-------- Data entries

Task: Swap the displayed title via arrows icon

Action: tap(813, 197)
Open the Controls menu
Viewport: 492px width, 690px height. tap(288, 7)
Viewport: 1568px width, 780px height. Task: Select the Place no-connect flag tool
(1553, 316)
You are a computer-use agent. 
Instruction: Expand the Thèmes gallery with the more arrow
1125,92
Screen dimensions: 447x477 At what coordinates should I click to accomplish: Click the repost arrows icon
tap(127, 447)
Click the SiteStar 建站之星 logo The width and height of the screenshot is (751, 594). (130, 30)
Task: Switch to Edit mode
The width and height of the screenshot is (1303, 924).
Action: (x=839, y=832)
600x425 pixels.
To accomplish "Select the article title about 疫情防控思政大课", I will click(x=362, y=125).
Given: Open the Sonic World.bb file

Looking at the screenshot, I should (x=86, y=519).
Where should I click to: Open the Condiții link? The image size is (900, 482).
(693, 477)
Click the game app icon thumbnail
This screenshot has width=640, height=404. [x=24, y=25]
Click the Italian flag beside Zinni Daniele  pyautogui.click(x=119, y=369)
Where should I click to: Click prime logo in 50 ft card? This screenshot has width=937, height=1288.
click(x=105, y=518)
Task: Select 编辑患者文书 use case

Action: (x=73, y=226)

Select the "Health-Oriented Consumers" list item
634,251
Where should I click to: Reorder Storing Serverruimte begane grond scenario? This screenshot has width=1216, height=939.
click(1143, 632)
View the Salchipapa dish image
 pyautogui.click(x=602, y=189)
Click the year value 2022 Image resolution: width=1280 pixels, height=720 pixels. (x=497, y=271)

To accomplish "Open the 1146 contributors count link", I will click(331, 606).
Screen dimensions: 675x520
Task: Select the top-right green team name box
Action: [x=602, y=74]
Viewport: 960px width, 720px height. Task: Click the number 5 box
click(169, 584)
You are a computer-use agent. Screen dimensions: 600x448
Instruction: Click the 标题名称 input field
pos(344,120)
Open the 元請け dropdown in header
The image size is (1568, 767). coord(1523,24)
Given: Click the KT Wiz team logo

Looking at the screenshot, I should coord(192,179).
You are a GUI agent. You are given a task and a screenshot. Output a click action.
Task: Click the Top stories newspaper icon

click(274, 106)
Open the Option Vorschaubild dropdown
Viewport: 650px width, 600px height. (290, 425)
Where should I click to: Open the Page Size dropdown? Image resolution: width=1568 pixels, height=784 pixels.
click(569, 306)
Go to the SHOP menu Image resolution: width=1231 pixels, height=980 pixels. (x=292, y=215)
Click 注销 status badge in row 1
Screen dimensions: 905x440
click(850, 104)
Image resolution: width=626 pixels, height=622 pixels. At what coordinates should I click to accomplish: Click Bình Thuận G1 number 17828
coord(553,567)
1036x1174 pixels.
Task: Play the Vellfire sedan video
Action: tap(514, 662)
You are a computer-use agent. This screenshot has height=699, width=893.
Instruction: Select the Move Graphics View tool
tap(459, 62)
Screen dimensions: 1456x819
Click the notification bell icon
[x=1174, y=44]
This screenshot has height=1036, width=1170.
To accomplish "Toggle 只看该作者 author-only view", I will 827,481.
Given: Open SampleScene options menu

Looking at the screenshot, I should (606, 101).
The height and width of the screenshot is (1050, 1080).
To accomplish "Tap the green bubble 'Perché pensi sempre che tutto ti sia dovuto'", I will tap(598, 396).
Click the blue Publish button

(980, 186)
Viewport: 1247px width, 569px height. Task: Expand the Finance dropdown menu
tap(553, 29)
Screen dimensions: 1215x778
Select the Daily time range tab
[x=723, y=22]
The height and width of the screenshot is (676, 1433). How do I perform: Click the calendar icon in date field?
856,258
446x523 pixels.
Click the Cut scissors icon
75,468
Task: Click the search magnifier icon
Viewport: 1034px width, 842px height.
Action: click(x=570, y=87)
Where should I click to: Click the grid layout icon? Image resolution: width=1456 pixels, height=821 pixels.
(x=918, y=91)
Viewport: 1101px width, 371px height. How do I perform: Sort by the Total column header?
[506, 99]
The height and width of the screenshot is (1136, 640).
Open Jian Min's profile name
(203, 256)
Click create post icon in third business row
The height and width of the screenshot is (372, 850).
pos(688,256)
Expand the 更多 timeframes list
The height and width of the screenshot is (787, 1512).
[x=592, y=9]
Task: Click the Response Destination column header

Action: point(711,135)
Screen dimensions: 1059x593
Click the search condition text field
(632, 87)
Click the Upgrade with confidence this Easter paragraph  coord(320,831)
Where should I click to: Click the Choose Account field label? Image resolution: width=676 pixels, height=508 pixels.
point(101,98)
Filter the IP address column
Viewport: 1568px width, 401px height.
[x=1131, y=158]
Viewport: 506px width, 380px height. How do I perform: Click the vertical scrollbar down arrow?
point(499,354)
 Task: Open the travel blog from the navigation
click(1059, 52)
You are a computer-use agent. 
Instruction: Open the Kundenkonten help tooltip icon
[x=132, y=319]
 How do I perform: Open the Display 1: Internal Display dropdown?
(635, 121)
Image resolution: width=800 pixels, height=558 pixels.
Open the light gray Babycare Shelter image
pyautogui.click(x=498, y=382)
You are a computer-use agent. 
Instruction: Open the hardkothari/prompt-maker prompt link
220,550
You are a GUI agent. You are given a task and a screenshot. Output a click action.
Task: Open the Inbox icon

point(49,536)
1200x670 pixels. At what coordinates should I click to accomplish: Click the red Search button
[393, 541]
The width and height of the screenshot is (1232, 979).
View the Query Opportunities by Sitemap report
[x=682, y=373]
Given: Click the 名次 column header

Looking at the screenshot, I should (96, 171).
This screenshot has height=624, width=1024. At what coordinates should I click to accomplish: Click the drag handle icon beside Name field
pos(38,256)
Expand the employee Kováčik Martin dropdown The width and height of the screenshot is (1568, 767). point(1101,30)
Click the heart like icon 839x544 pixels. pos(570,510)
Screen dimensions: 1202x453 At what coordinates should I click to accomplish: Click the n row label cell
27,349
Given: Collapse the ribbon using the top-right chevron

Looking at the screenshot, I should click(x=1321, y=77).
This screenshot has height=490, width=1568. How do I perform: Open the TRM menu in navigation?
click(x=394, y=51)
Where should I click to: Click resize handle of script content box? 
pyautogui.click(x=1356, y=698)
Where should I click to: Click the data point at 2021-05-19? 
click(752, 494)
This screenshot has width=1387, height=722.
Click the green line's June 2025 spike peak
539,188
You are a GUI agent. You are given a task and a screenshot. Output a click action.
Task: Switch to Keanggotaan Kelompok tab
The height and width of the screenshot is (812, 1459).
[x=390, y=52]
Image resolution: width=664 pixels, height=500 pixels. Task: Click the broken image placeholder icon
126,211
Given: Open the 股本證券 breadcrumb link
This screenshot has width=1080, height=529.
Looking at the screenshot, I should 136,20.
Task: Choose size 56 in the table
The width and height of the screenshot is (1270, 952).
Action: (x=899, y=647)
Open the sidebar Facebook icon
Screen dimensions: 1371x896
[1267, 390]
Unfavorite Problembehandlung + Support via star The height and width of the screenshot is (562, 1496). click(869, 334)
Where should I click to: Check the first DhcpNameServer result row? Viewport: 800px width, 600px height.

----------------

Please lay out every line of the records above as a Markdown table with the columns Number and Text. Number each line in order and skip the blank lines.

Answer to this task:
| Number | Text |
|---|---|
| 1 | Task: Swap the displayed title via arrows icon |
| 2 | Action: tap(813, 197) |
| 3 | Open the Controls menu |
| 4 | Viewport: 492px width, 690px height. tap(288, 7) |
| 5 | Viewport: 1568px width, 780px height. Task: Select the Place no-connect flag tool |
| 6 | (1553, 316) |
| 7 | You are a computer-use agent.  |
| 8 | Instruction: Expand the Thèmes gallery with the more arrow |
| 9 | 1125,92 |
| 10 | Screen dimensions: 447x477 At what coordinates should I click to accomplish: Click the repost arrows icon |
| 11 | tap(127, 447) |
| 12 | Click the SiteStar 建站之星 logo The width and height of the screenshot is (751, 594). (130, 30) |
| 13 | Task: Switch to Edit mode |
| 14 | The width and height of the screenshot is (1303, 924). |
| 15 | Action: (x=839, y=832) |
| 16 | 600x425 pixels. |
| 17 | To accomplish "Select the article title about 疫情防控思政大课", I will click(x=362, y=125). |
| 18 | Given: Open the Sonic World.bb file |
| 19 | Looking at the screenshot, I should (x=86, y=519). |
| 20 | Where should I click to: Open the Condiții link? The image size is (900, 482). |
| 21 | (693, 477) |
| 22 | Click the game app icon thumbnail |
| 23 | This screenshot has width=640, height=404. [x=24, y=25] |
| 24 | Click the Italian flag beside Zinni Daniele  pyautogui.click(x=119, y=369) |
| 25 | Where should I click to: Click prime logo in 50 ft card? This screenshot has width=937, height=1288. |
| 26 | click(x=105, y=518) |
| 27 | Task: Select 编辑患者文书 use case |
| 28 | Action: (x=73, y=226) |
| 29 | Select the "Health-Oriented Consumers" list item |
| 30 | 634,251 |
| 31 | Where should I click to: Reorder Storing Serverruimte begane grond scenario? This screenshot has width=1216, height=939. |
| 32 | click(1143, 632) |
| 33 | View the Salchipapa dish image |
| 34 |  pyautogui.click(x=602, y=189) |
| 35 | Click the year value 2022 Image resolution: width=1280 pixels, height=720 pixels. (x=497, y=271) |
| 36 | To accomplish "Open the 1146 contributors count link", I will click(331, 606). |
| 37 | Screen dimensions: 675x520 |
| 38 | Task: Select the top-right green team name box |
| 39 | Action: [x=602, y=74] |
| 40 | Viewport: 960px width, 720px height. Task: Click the number 5 box |
| 41 | click(169, 584) |
| 42 | You are a computer-use agent. Screen dimensions: 600x448 |
| 43 | Instruction: Click the 标题名称 input field |
| 44 | pos(344,120) |
| 45 | Open the 元請け dropdown in header |
| 46 | The image size is (1568, 767). coord(1523,24) |
| 47 | Given: Click the KT Wiz team logo |
| 48 | Looking at the screenshot, I should coord(192,179). |
| 49 | You are a GUI agent. You are given a task and a screenshot. Output a click action. |
| 50 | Task: Click the Top stories newspaper icon |
| 51 | click(274, 106) |
| 52 | Open the Option Vorschaubild dropdown |
| 53 | Viewport: 650px width, 600px height. (290, 425) |
| 54 | Where should I click to: Open the Page Size dropdown? Image resolution: width=1568 pixels, height=784 pixels. |
| 55 | click(569, 306) |
| 56 | Go to the SHOP menu Image resolution: width=1231 pixels, height=980 pixels. (x=292, y=215) |
| 57 | Click 注销 status badge in row 1 |
| 58 | Screen dimensions: 905x440 |
| 59 | click(850, 104) |
| 60 | Image resolution: width=626 pixels, height=622 pixels. At what coordinates should I click to accomplish: Click Bình Thuận G1 number 17828 |
| 61 | coord(553,567) |
| 62 | 1036x1174 pixels. |
| 63 | Task: Play the Vellfire sedan video |
| 64 | Action: tap(514, 662) |
| 65 | You are a computer-use agent. This screenshot has height=699, width=893. |
| 66 | Instruction: Select the Move Graphics View tool |
| 67 | tap(459, 62) |
| 68 | Screen dimensions: 1456x819 |
| 69 | Click the notification bell icon |
| 70 | [x=1174, y=44] |
| 71 | This screenshot has height=1036, width=1170. |
| 72 | To accomplish "Toggle 只看该作者 author-only view", I will 827,481. |
| 73 | Given: Open SampleScene options menu |
| 74 | Looking at the screenshot, I should (606, 101). |
| 75 | The height and width of the screenshot is (1050, 1080). |
| 76 | To accomplish "Tap the green bubble 'Perché pensi sempre che tutto ti sia dovuto'", I will tap(598, 396). |
| 77 | Click the blue Publish button |
| 78 | (980, 186) |
| 79 | Viewport: 1247px width, 569px height. Task: Expand the Finance dropdown menu |
| 80 | tap(553, 29) |
| 81 | Screen dimensions: 1215x778 |
| 82 | Select the Daily time range tab |
| 83 | [x=723, y=22] |
| 84 | The height and width of the screenshot is (676, 1433). How do I perform: Click the calendar icon in date field? |
| 85 | 856,258 |
| 86 | 446x523 pixels. |
| 87 | Click the Cut scissors icon |
| 88 | 75,468 |
| 89 | Task: Click the search magnifier icon |
| 90 | Viewport: 1034px width, 842px height. |
| 91 | Action: click(x=570, y=87) |
| 92 | Where should I click to: Click the grid layout icon? Image resolution: width=1456 pixels, height=821 pixels. |
| 93 | (x=918, y=91) |
| 94 | Viewport: 1101px width, 371px height. How do I perform: Sort by the Total column header? |
| 95 | [506, 99] |
| 96 | The height and width of the screenshot is (1136, 640). |
| 97 | Open Jian Min's profile name |
| 98 | (203, 256) |
| 99 | Click create post icon in third business row |
| 100 | The height and width of the screenshot is (372, 850). |
| 101 | pos(688,256) |
| 102 | Expand the 更多 timeframes list |
| 103 | The height and width of the screenshot is (787, 1512). |
| 104 | [x=592, y=9] |
| 105 | Task: Click the Response Destination column header |
| 106 | Action: point(711,135) |
| 107 | Screen dimensions: 1059x593 |
| 108 | Click the search condition text field |
| 109 | (632, 87) |
| 110 | Click the Upgrade with confidence this Easter paragraph  coord(320,831) |
| 111 | Where should I click to: Click the Choose Account field label? Image resolution: width=676 pixels, height=508 pixels. |
| 112 | point(101,98) |
| 113 | Filter the IP address column |
| 114 | Viewport: 1568px width, 401px height. |
| 115 | [x=1131, y=158] |
| 116 | Viewport: 506px width, 380px height. How do I perform: Click the vertical scrollbar down arrow? |
| 117 | point(499,354) |
| 118 |  Task: Open the travel blog from the navigation |
| 119 | click(1059, 52) |
| 120 | You are a computer-use agent.  |
| 121 | Instruction: Open the Kundenkonten help tooltip icon |
| 122 | [x=132, y=319] |
| 123 |  How do I perform: Open the Display 1: Internal Display dropdown? |
| 124 | (635, 121) |
| 125 | Image resolution: width=800 pixels, height=558 pixels. |
| 126 | Open the light gray Babycare Shelter image |
| 127 | pyautogui.click(x=498, y=382) |
| 128 | You are a computer-use agent.  |
| 129 | Instruction: Open the hardkothari/prompt-maker prompt link |
| 130 | 220,550 |
| 131 | You are a GUI agent. You are given a task and a screenshot. Output a click action. |
| 132 | Task: Open the Inbox icon |
| 133 | point(49,536) |
| 134 | 1200x670 pixels. At what coordinates should I click to accomplish: Click the red Search button |
| 135 | [393, 541] |
| 136 | The width and height of the screenshot is (1232, 979). |
| 137 | View the Query Opportunities by Sitemap report |
| 138 | [x=682, y=373] |
| 139 | Given: Click the 名次 column header |
| 140 | Looking at the screenshot, I should (96, 171). |
| 141 | This screenshot has height=624, width=1024. At what coordinates should I click to accomplish: Click the drag handle icon beside Name field |
| 142 | pos(38,256) |
| 143 | Expand the employee Kováčik Martin dropdown The width and height of the screenshot is (1568, 767). point(1101,30) |
| 144 | Click the heart like icon 839x544 pixels. pos(570,510) |
| 145 | Screen dimensions: 1202x453 At what coordinates should I click to accomplish: Click the n row label cell |
| 146 | 27,349 |
| 147 | Given: Collapse the ribbon using the top-right chevron |
| 148 | Looking at the screenshot, I should click(x=1321, y=77). |
| 149 | This screenshot has height=490, width=1568. How do I perform: Open the TRM menu in navigation? |
| 150 | click(x=394, y=51) |
| 151 | Where should I click to: Click resize handle of script content box?  |
| 152 | pyautogui.click(x=1356, y=698) |
| 153 | Where should I click to: Click the data point at 2021-05-19?  |
| 154 | click(752, 494) |
| 155 | This screenshot has width=1387, height=722. |
| 156 | Click the green line's June 2025 spike peak |
| 157 | 539,188 |
| 158 | You are a GUI agent. You are given a task and a screenshot. Output a click action. |
| 159 | Task: Switch to Keanggotaan Kelompok tab |
| 160 | The height and width of the screenshot is (812, 1459). |
| 161 | [x=390, y=52] |
| 162 | Image resolution: width=664 pixels, height=500 pixels. Task: Click the broken image placeholder icon |
| 163 | 126,211 |
| 164 | Given: Open the 股本證券 breadcrumb link |
| 165 | This screenshot has width=1080, height=529. |
| 166 | Looking at the screenshot, I should 136,20. |
| 167 | Task: Choose size 56 in the table |
| 168 | The width and height of the screenshot is (1270, 952). |
| 169 | Action: (x=899, y=647) |
| 170 | Open the sidebar Facebook icon |
| 171 | Screen dimensions: 1371x896 |
| 172 | [1267, 390] |
| 173 | Unfavorite Problembehandlung + Support via star The height and width of the screenshot is (562, 1496). click(869, 334) |
| 174 | Where should I click to: Check the first DhcpNameServer result row? Viewport: 800px width, 600px height. |